Instructions for the task: Write each line below back out exactly, omitting its pictures.
======== Dataset entries ========
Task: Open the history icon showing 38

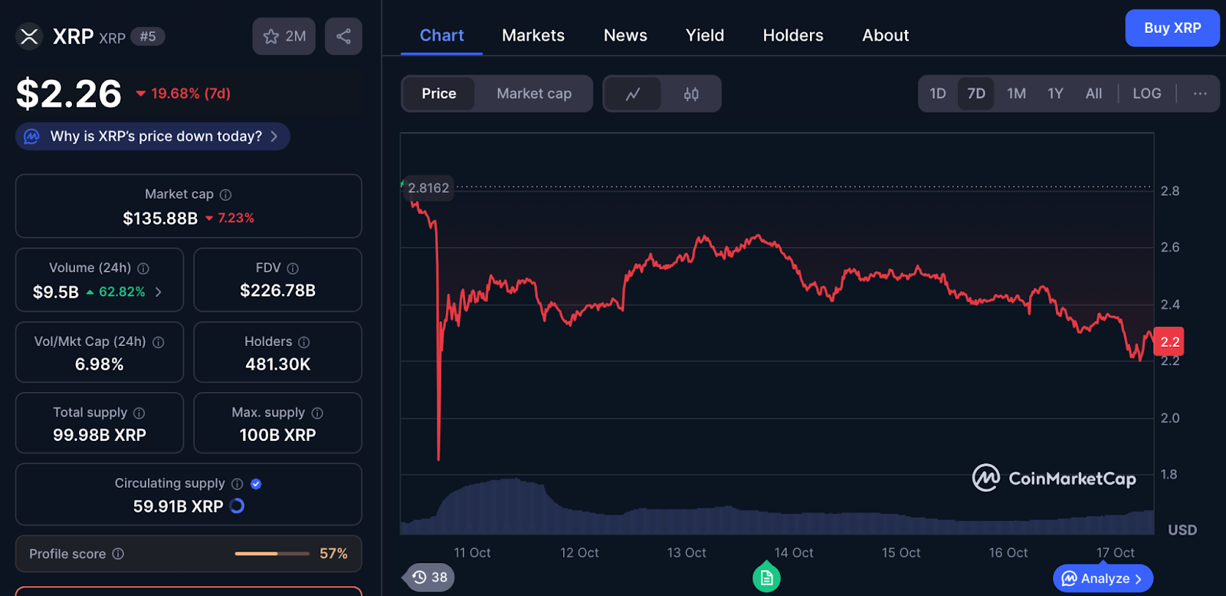Action: point(429,578)
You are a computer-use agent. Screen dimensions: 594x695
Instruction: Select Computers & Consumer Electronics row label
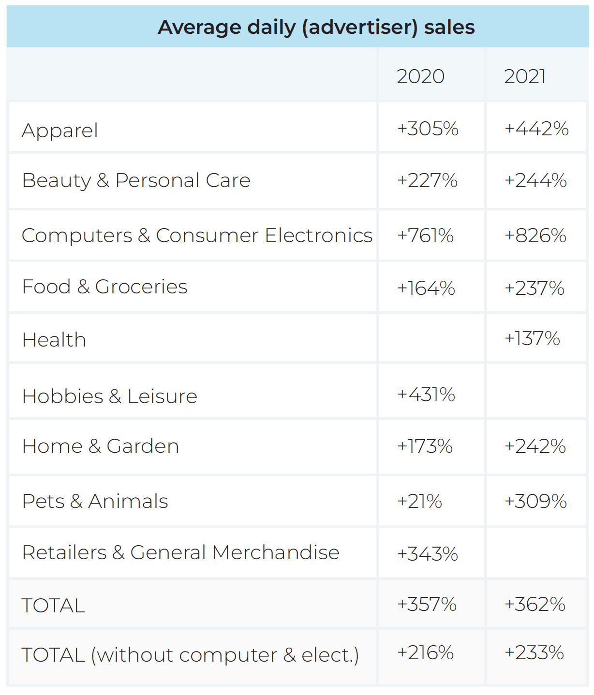click(x=197, y=235)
========
Task result:
Task: Open the history icon showing 38

Action: point(429,578)
You are a computer-use agent. Screen dimensions: 594x695
Instruction: Select Computers & Consumer Electronics row label
click(x=197, y=235)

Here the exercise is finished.